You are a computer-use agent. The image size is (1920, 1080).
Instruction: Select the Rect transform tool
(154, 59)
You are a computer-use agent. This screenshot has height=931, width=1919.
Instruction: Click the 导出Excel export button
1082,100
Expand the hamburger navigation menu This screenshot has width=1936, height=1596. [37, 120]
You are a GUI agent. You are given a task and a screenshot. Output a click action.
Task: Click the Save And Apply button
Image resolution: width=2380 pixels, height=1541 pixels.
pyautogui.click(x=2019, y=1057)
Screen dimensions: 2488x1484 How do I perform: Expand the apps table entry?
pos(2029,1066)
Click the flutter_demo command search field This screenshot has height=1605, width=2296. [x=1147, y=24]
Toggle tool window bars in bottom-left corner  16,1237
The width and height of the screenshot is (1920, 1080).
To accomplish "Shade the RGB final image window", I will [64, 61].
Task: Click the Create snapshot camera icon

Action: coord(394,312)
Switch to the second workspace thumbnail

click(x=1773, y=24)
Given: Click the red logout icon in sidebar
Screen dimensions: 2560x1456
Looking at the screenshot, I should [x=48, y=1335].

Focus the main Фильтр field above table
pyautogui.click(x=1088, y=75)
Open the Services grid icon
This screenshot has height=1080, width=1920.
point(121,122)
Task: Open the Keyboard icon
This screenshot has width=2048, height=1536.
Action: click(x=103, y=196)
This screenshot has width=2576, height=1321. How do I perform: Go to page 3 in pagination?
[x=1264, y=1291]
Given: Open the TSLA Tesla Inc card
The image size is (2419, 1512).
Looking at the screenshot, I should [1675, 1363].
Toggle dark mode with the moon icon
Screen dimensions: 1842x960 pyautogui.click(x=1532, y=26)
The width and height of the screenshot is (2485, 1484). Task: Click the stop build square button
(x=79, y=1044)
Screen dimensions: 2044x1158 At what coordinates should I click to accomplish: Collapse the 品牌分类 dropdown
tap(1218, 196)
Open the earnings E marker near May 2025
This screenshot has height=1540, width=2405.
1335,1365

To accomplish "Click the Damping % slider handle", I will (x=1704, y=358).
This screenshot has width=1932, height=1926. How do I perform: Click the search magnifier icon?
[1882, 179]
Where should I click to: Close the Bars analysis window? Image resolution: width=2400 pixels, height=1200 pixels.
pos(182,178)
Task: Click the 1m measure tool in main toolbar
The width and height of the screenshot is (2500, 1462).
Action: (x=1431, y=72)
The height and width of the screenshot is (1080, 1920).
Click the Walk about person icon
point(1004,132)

• [YOUR ASSIGNMENT]
Read through the records above and copy the lines that contain "agent".

• [YOUR SOLUTION]
You are a computer-use agent. The image size is (1920, 1080).
You are a computer-use agent. This screenshot has height=931, width=1919.
You are a GUI agent. You are given a task and a screenshot. Output a click action.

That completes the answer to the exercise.